As were the 2001 Iranian film "Baran" and last year's "Osama" from Afghanistan, "Daughters of the Sun" is about a teenage girl forced to disguise herself as a boy in order to survive. In the urban "Baran," the girl shaves her head and puts on pants to become an assistant at a construction site, where one of the workers feels strangely attracted to the newcomer. In the gravelly wilderness of "Daughters," it's the young woman's father who cuts off her hair and sends her to a neighboring village to work for a rugmaker, supervising three girls as they patiently weave carpets from thick rolls of dyed wool.
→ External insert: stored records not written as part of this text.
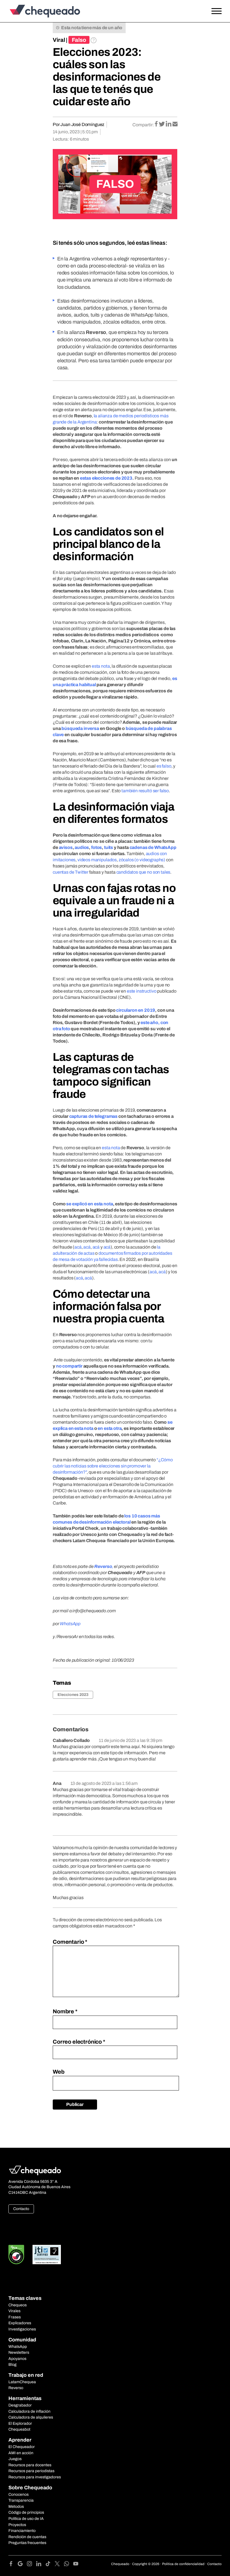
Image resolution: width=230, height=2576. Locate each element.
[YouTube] (75, 2564)
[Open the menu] (216, 11)
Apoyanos (17, 2359)
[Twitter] (59, 2564)
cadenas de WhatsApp (153, 847)
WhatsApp (17, 2346)
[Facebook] (13, 2564)
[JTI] (47, 2254)
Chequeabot (19, 2429)
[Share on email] (175, 124)
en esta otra (109, 1428)
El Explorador (20, 2423)
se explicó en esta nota (89, 1203)
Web (59, 2072)
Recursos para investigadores (34, 2477)
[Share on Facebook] (156, 124)
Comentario (70, 1942)
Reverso (15, 2388)
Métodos (16, 2506)
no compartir (69, 1366)
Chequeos (17, 2305)
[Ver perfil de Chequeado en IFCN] (16, 2254)
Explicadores (19, 2323)
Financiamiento (22, 2531)
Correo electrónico (79, 2042)
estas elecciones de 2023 (106, 478)
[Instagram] (31, 2564)
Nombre (65, 2011)
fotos (96, 847)
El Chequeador (21, 2447)
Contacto (21, 2209)
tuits (108, 847)
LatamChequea (22, 2382)
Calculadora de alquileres (30, 2417)
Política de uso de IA (26, 2519)
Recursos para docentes (29, 2465)
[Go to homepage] (34, 11)
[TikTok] (50, 2564)
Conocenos (18, 2494)
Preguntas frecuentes (27, 2543)
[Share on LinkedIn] (169, 124)
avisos (66, 847)
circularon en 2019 (135, 1010)
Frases (14, 2317)
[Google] (22, 2564)
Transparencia (21, 2500)
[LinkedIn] (40, 2564)
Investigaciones (22, 2329)
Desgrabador (20, 2405)
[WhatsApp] (68, 2564)
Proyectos (17, 2525)
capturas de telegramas (93, 1116)
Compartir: (143, 124)
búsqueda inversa (80, 728)
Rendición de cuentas (27, 2537)
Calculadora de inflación (29, 2411)
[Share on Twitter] (162, 124)
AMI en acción (20, 2453)
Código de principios (26, 2512)
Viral (59, 40)
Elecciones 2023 (73, 1695)
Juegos (15, 2459)
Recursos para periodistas (31, 2471)
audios (82, 847)
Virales (14, 2311)
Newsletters (18, 2352)
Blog (12, 2364)
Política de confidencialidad (183, 2564)
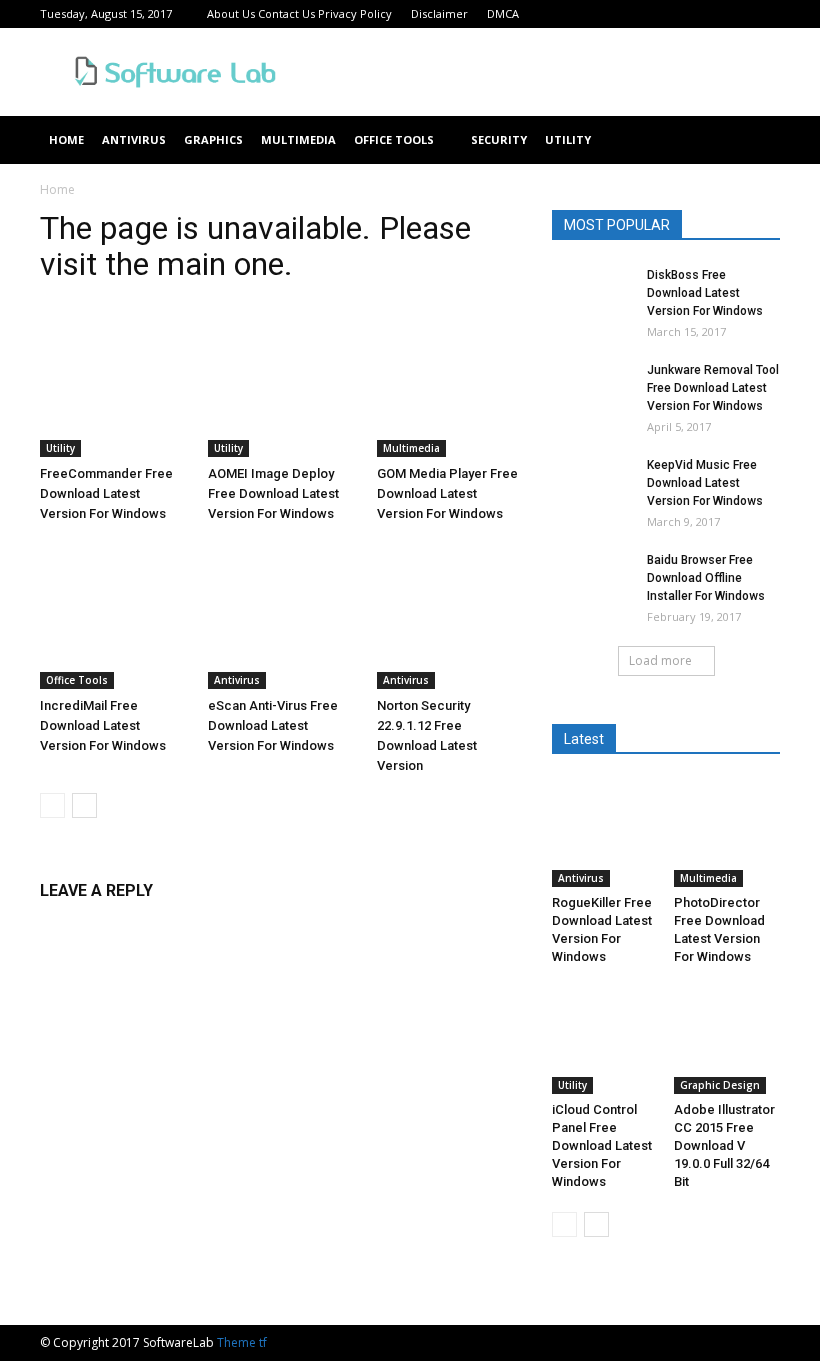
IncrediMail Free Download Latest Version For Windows (103, 725)
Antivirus (134, 139)
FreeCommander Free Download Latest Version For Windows (106, 493)
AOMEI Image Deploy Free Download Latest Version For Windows (273, 493)
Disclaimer (439, 13)
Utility (568, 139)
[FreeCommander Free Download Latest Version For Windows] (113, 383)
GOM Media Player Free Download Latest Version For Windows (447, 493)
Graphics (213, 139)
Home (66, 139)
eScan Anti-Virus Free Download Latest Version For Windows (273, 725)
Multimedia (298, 139)
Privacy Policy (355, 13)
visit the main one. (166, 264)
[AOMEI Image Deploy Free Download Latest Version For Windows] (281, 383)
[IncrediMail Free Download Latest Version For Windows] (113, 614)
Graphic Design (720, 1085)
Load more (660, 660)
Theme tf (242, 1342)
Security (499, 139)
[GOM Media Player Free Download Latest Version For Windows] (450, 383)
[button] (756, 140)
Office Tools (394, 139)
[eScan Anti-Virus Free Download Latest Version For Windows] (281, 614)
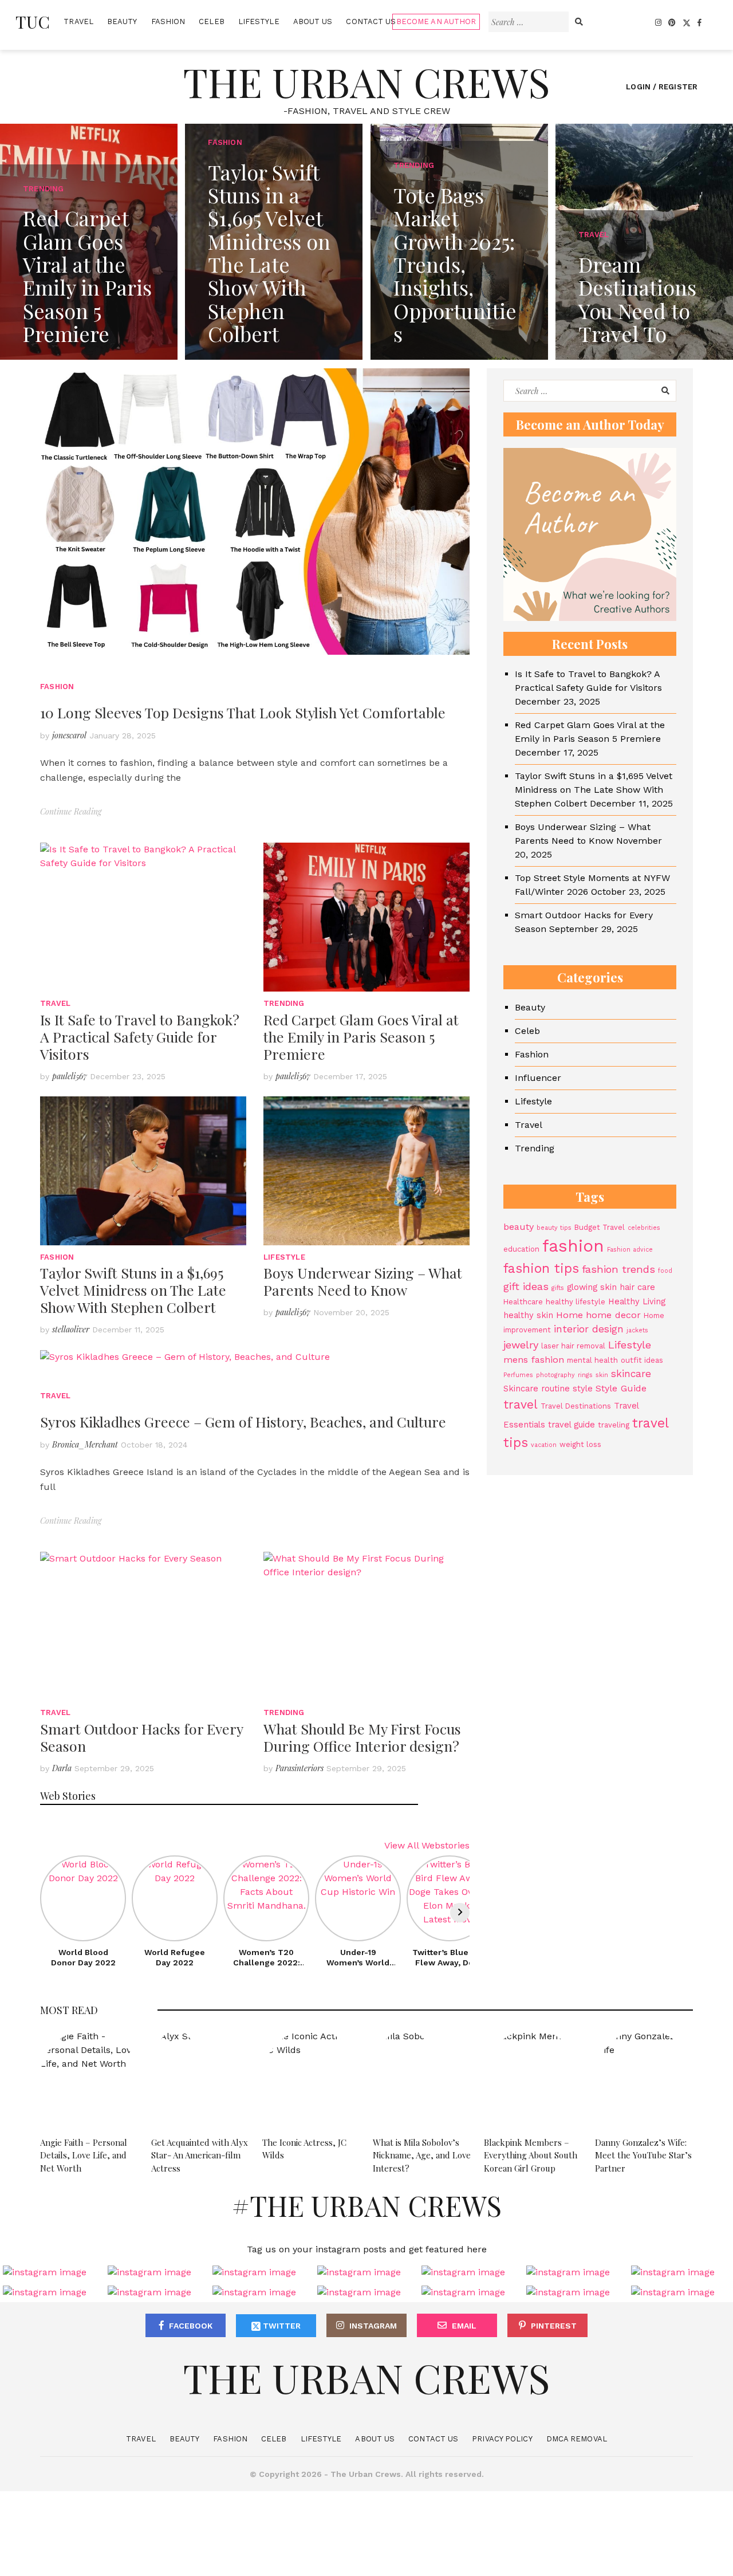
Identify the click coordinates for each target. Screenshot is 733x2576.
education (521, 1249)
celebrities (644, 1228)
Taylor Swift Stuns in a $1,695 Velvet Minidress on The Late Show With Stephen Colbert (133, 1289)
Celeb (211, 21)
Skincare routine (536, 1388)
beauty (518, 1226)
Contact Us (371, 21)
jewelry (520, 1345)
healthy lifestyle (575, 1301)
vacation (544, 1445)
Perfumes (518, 1375)
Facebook (190, 2325)
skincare (631, 1373)
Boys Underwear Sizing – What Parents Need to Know (362, 1281)
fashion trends (618, 1270)
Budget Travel (599, 1227)
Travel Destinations (576, 1406)
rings (585, 1375)
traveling (613, 1425)
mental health (592, 1360)
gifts (557, 1288)
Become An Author (436, 21)
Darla (62, 1768)
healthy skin (528, 1315)
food (665, 1271)
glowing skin (592, 1288)
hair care (637, 1288)
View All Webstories (427, 1845)
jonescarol (69, 735)
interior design (589, 1329)
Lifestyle (258, 21)
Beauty (122, 21)
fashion (573, 1246)
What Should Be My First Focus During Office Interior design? (362, 1737)
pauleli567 (69, 1076)
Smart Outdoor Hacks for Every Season (141, 1737)
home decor (613, 1314)
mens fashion (533, 1359)
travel (520, 1404)
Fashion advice (630, 1250)
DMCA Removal (576, 2439)
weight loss (580, 1444)
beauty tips (554, 1228)
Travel (78, 21)
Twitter (281, 2325)
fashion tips (541, 1269)
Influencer (538, 1077)
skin (602, 1375)
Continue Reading (70, 811)
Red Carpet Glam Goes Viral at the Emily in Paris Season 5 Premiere (361, 1036)
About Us (313, 21)
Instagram (373, 2325)
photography (555, 1375)
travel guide (571, 1424)
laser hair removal (573, 1346)
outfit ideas (642, 1360)
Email (464, 2325)
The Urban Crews (366, 81)
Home (569, 1314)
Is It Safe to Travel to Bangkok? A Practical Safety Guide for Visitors (139, 1036)
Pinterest (554, 2325)
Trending (284, 1003)
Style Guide (621, 1388)
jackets (637, 1330)
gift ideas (526, 1287)
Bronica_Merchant (85, 1444)
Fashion (168, 21)
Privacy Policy (502, 2439)
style (583, 1388)
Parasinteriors (299, 1768)
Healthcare (523, 1301)
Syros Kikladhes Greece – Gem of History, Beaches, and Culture (243, 1421)
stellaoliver (70, 1329)
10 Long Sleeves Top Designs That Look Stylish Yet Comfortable (243, 712)
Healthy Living (636, 1301)
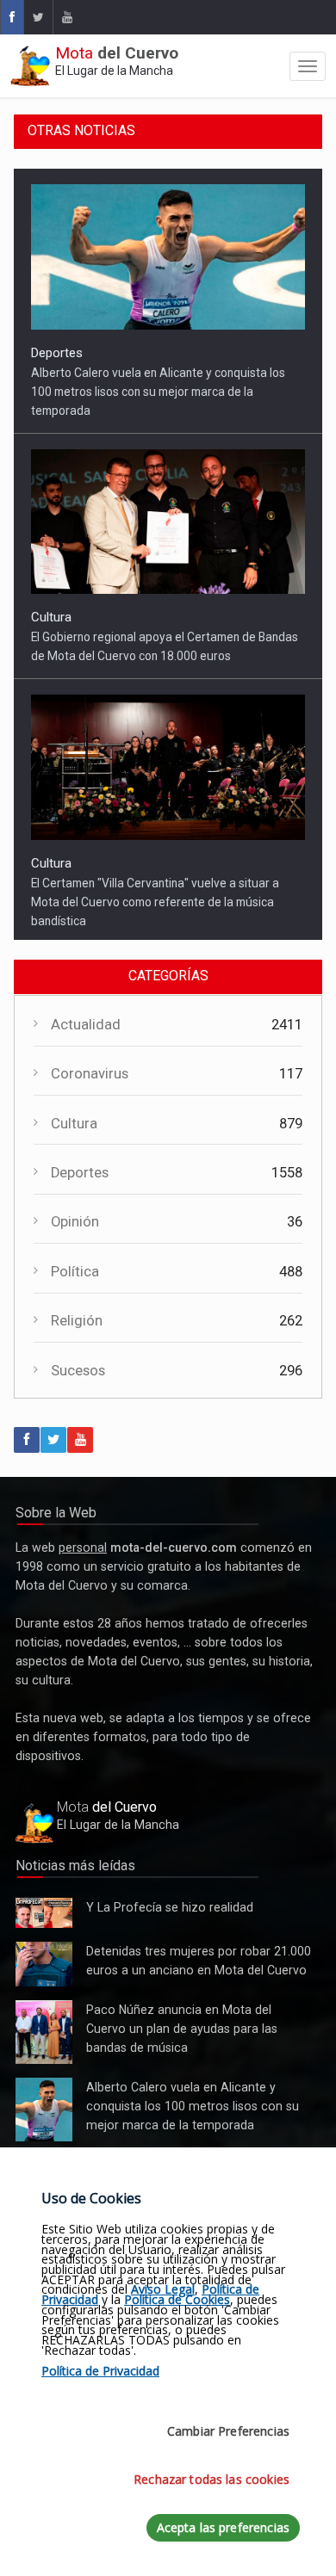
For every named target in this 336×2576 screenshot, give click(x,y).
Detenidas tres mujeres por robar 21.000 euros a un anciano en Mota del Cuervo (43, 1969)
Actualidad (86, 1029)
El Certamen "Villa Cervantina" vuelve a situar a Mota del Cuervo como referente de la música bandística (155, 902)
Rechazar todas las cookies (211, 2479)
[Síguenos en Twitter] (38, 17)
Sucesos (78, 1374)
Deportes (57, 353)
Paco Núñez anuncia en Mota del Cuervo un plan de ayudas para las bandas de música (44, 2037)
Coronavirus (89, 1078)
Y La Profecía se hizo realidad (40, 1917)
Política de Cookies (177, 2299)
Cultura (51, 617)
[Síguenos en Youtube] (67, 17)
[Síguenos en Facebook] (11, 17)
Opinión (75, 1226)
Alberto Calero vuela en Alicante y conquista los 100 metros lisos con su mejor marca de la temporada (158, 391)
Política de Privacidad (100, 2371)
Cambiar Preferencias (228, 2431)
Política (75, 1276)
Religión (77, 1325)
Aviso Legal (163, 2289)
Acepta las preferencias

The young woman, Amanagol (played with unshakable gravity by Altinay Ghelich Taghani), barely speaks in this film by Maryam Shahriar, communicating instead with her large eyes. Locked in a room at night, hardly allowed to glimpse the sunlight during the day, Amanagol, who calls herself by the masculine name Aman, is treated like a domestic animal by her cruel employer. When one of the girls cuts a finger and bleeds on a rug in progress, the boss beats Aman as punishment for not supervising the workers closely enough.
One of the girls, taking Aman's long silences for sympathy, begs Aman to run away with her and spare her the horror of an arranged marriage to a much older distant cousin.
Shot as a series of nearly motionless tableaus, "Daughters of the Sun," which opens today at the Two Boots Pioneer Theater, manages to be both obvious and enigmatic. Ms. Shahriar never lets us know what transgression caused Amanagol's father to banish her, nor do we know if Aman's would-be wife is attracted to her because she realizes Aman is a woman or because she does not. With her shaved head and staring eyes, Aman actually looks as if she had been stripped entirely of her sexuality, like a Holocaust victim. What does seem certain is that a bootleg print of "Yentl" is still making its way through Iran's filmmaking underground, leaving a wide trail of influence behind it.